TASK DIRECTIONS.
Recast every line of the rows below as a JSON list of strings, one string per line, omitting blank lines.

(Target position rows)
——————

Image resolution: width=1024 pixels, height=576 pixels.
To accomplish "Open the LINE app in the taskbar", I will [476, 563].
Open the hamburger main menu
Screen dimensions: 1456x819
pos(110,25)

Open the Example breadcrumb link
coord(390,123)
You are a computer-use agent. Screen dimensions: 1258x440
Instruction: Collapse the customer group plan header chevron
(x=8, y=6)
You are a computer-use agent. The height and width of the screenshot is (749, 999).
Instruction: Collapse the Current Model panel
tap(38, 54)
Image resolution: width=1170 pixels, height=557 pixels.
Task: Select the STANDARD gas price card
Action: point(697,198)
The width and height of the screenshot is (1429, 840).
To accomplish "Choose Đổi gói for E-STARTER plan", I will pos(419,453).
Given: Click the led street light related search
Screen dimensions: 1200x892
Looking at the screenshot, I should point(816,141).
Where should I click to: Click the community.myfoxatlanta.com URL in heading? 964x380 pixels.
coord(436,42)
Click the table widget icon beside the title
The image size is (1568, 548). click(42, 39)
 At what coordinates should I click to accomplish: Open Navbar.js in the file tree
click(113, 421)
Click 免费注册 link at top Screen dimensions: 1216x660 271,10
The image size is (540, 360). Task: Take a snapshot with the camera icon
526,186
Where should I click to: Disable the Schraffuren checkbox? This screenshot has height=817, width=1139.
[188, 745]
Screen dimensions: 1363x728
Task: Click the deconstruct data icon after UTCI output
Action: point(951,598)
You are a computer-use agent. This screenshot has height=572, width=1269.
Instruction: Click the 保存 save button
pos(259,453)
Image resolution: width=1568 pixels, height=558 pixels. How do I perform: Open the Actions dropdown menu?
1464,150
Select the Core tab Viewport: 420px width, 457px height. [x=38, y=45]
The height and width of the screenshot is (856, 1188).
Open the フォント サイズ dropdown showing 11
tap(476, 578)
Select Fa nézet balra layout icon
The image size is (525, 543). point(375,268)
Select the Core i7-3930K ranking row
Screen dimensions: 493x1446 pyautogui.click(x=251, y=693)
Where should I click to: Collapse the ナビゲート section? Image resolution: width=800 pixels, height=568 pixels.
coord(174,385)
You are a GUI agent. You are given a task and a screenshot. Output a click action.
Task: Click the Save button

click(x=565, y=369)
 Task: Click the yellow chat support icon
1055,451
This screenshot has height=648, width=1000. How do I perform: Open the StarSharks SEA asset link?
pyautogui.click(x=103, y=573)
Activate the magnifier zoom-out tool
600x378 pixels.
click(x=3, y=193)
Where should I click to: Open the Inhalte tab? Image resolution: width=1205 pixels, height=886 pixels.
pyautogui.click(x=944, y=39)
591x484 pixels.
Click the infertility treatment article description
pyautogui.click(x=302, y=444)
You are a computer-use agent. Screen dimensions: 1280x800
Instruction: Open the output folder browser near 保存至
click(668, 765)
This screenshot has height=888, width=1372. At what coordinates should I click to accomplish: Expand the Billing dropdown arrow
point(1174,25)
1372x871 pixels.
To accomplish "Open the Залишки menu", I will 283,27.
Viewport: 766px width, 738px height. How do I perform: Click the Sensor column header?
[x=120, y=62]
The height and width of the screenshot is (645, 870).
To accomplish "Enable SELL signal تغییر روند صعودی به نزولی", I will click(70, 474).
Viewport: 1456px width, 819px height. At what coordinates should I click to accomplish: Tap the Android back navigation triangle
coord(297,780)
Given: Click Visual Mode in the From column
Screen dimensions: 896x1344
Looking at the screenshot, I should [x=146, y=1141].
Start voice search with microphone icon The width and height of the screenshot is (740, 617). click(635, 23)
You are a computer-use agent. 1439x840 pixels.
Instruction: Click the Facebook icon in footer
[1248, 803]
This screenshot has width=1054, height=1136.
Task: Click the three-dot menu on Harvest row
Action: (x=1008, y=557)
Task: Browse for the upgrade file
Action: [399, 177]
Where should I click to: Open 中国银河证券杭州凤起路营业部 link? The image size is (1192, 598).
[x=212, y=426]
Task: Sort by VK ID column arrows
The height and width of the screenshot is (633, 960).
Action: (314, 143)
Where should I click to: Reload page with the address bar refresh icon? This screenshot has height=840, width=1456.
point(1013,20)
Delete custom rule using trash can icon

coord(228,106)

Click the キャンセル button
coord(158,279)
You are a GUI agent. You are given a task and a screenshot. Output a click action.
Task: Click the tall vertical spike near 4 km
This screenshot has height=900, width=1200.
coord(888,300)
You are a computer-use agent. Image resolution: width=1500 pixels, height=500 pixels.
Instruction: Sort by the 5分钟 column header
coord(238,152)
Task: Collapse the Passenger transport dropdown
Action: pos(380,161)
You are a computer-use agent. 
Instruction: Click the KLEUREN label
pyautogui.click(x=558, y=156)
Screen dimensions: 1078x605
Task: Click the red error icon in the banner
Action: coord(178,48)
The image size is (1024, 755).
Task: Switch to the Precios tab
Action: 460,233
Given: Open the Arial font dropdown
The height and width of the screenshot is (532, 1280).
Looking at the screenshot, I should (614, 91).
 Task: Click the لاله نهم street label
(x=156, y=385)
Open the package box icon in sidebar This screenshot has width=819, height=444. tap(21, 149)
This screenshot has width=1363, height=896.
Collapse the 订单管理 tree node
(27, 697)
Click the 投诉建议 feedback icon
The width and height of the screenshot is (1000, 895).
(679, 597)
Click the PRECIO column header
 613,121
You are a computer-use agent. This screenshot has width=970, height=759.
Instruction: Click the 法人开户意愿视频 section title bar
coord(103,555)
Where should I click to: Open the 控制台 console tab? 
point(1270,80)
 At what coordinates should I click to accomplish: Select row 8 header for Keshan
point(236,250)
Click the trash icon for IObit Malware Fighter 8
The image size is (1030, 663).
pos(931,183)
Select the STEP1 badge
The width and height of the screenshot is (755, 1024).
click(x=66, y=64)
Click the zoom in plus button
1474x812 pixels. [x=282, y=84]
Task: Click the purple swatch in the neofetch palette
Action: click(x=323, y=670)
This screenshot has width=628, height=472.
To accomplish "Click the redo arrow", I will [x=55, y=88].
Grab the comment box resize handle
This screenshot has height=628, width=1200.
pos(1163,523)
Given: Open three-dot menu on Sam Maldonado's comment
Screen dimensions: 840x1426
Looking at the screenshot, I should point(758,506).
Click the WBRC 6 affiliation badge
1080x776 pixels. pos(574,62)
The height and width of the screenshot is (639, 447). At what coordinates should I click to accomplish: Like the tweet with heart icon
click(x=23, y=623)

——————

SOLUTION FOR THIS TASK.
[
  "Image resolution: width=1024 pixels, height=576 pixels.",
  "To accomplish \"Open the LINE app in the taskbar\", I will [476, 563].",
  "Open the hamburger main menu",
  "Screen dimensions: 1456x819",
  "pos(110,25)",
  "Open the Example breadcrumb link",
  "coord(390,123)",
  "You are a computer-use agent. Screen dimensions: 1258x440",
  "Instruction: Collapse the customer group plan header chevron",
  "(x=8, y=6)",
  "You are a computer-use agent. The height and width of the screenshot is (749, 999).",
  "Instruction: Collapse the Current Model panel",
  "tap(38, 54)",
  "Image resolution: width=1170 pixels, height=557 pixels.",
  "Task: Select the STANDARD gas price card",
  "Action: point(697,198)",
  "The width and height of the screenshot is (1429, 840).",
  "To accomplish \"Choose Đổi gói for E-STARTER plan\", I will pos(419,453).",
  "Given: Click the led street light related search",
  "Screen dimensions: 1200x892",
  "Looking at the screenshot, I should point(816,141).",
  "Where should I click to: Click the community.myfoxatlanta.com URL in heading? 964x380 pixels.",
  "coord(436,42)",
  "Click the table widget icon beside the title",
  "The image size is (1568, 548). click(42, 39)",
  " At what coordinates should I click to accomplish: Open Navbar.js in the file tree",
  "click(113, 421)",
  "Click 免费注册 link at top Screen dimensions: 1216x660 271,10",
  "The image size is (540, 360). Task: Take a snapshot with the camera icon",
  "526,186",
  "Where should I click to: Disable the Schraffuren checkbox? This screenshot has height=817, width=1139.",
  "[188, 745]",
  "Screen dimensions: 1363x728",
  "Task: Click the deconstruct data icon after UTCI output",
  "Action: point(951,598)",
  "You are a computer-use agent. This screenshot has height=572, width=1269.",
  "Instruction: Click the 保存 save button",
  "pos(259,453)",
  "Image resolution: width=1568 pixels, height=558 pixels. How do I perform: Open the Actions dropdown menu?",
  "1464,150",
  "Select the Core tab Viewport: 420px width, 457px height. [x=38, y=45]",
  "The height and width of the screenshot is (856, 1188).",
  "Open the フォント サイズ dropdown showing 11",
  "tap(476, 578)",
  "Select Fa nézet balra layout icon",
  "The image size is (525, 543). point(375,268)",
  "Select the Core i7-3930K ranking row",
  "Screen dimensions: 493x1446 pyautogui.click(x=251, y=693)",
  "Where should I click to: Collapse the ナビゲート section? Image resolution: width=800 pixels, height=568 pixels.",
  "coord(174,385)",
  "You are a GUI agent. You are given a task and a screenshot. Output a click action.",
  "Task: Click the Save button",
  "click(x=565, y=369)",
  " Task: Click the yellow chat support icon",
  "1055,451",
  "This screenshot has height=648, width=1000. How do I perform: Open the StarSharks SEA asset link?",
  "pyautogui.click(x=103, y=573)",
  "Activate the magnifier zoom-out tool",
  "600x378 pixels.",
  "click(x=3, y=193)",
  "Where should I click to: Open the Inhalte tab? Image resolution: width=1205 pixels, height=886 pixels.",
  "pyautogui.click(x=944, y=39)",
  "591x484 pixels.",
  "Click the infertility treatment article description",
  "pyautogui.click(x=302, y=444)",
  "You are a computer-use agent. Screen dimensions: 1280x800",
  "Instruction: Open the output folder browser near 保存至",
  "click(668, 765)",
  "This screenshot has height=888, width=1372. At what coordinates should I click to accomplish: Expand the Billing dropdown arrow",
  "point(1174,25)",
  "1372x871 pixels.",
  "To accomplish \"Open the Залишки menu\", I will 283,27.",
  "Viewport: 766px width, 738px height. How do I perform: Click the Sensor column header?",
  "[x=120, y=62]",
  "The height and width of the screenshot is (645, 870).",
  "To accomplish \"Enable SELL signal تغییر روند صعودی به نزولی\", I will click(70, 474).",
  "Viewport: 1456px width, 819px height. At what coordinates should I click to accomplish: Tap the Android back navigation triangle",
  "coord(297,780)",
  "Given: Click Visual Mode in the From column",
  "Screen dimensions: 896x1344",
  "Looking at the screenshot, I should [x=146, y=1141].",
  "Start voice search with microphone icon The width and height of the screenshot is (740, 617). click(635, 23)",
  "You are a computer-use agent. 1439x840 pixels.",
  "Instruction: Click the Facebook icon in footer",
  "[1248, 803]",
  "This screenshot has width=1054, height=1136.",
  "Task: Click the three-dot menu on Harvest row",
  "Action: (x=1008, y=557)",
  "Task: Browse for the upgrade file",
  "Action: [399, 177]",
  "Where should I click to: Open 中国银河证券杭州凤起路营业部 link? The image size is (1192, 598).",
  "[x=212, y=426]",
  "Task: Sort by VK ID column arrows",
  "The height and width of the screenshot is (633, 960).",
  "Action: (314, 143)",
  "Where should I click to: Reload page with the address bar refresh icon? This screenshot has height=840, width=1456.",
  "point(1013,20)",
  "Delete custom rule using trash can icon",
  "coord(228,106)",
  "Click the キャンセル button",
  "coord(158,279)",
  "You are a GUI agent. You are given a task and a screenshot. Output a click action.",
  "Task: Click the tall vertical spike near 4 km",
  "This screenshot has height=900, width=1200.",
  "coord(888,300)",
  "You are a computer-use agent. Image resolution: width=1500 pixels, height=500 pixels.",
  "Instruction: Sort by the 5分钟 column header",
  "coord(238,152)",
  "Task: Collapse the Passenger transport dropdown",
  "Action: pos(380,161)",
  "You are a computer-use agent. ",
  "Instruction: Click the KLEUREN label",
  "pyautogui.click(x=558, y=156)",
  "Screen dimensions: 1078x605",
  "Task: Click the red error icon in the banner",
  "Action: coord(178,48)",
  "The image size is (1024, 755).",
  "Task: Switch to the Precios tab",
  "Action: 460,233",
  "Given: Open the Arial font dropdown",
  "The height and width of the screenshot is (532, 1280).",
  "Looking at the screenshot, I should (614, 91).",
  " Task: Click the لاله نهم street label",
  "(x=156, y=385)",
  "Open the package box icon in sidebar This screenshot has width=819, height=444. tap(21, 149)",
  "This screenshot has width=1363, height=896.",
  "Collapse the 订单管理 tree node",
  "(27, 697)",
  "Click the 投诉建议 feedback icon",
  "The width and height of the screenshot is (1000, 895).",
  "(679, 597)",
  "Click the PRECIO column header",
  " 613,121",
  "You are a computer-use agent. This screenshot has width=970, height=759.",
  "Instruction: Click the 法人开户意愿视频 section title bar",
  "coord(103,555)",
  "Where should I click to: Open the 控制台 console tab? ",
  "point(1270,80)",
  " At what coordinates should I click to accomplish: Select row 8 header for Keshan",
  "point(236,250)",
  "Click the trash icon for IObit Malware Fighter 8",
  "The image size is (1030, 663).",
  "pos(931,183)",
  "Select the STEP1 badge",
  "The width and height of the screenshot is (755, 1024).",
  "click(x=66, y=64)",
  "Click the zoom in plus button",
  "1474x812 pixels. [x=282, y=84]",
  "Task: Click the purple swatch in the neofetch palette",
  "Action: click(x=323, y=670)",
  "This screenshot has width=628, height=472.",
  "To accomplish \"Click the redo arrow\", I will [x=55, y=88].",
  "Grab the comment box resize handle",
  "This screenshot has height=628, width=1200.",
  "pos(1163,523)",
  "Given: Open three-dot menu on Sam Maldonado's comment",
  "Screen dimensions: 840x1426",
  "Looking at the screenshot, I should point(758,506).",
  "Click the WBRC 6 affiliation badge",
  "1080x776 pixels. pos(574,62)",
  "The height and width of the screenshot is (639, 447). At what coordinates should I click to accomplish: Like the tweet with heart icon",
  "click(x=23, y=623)"
]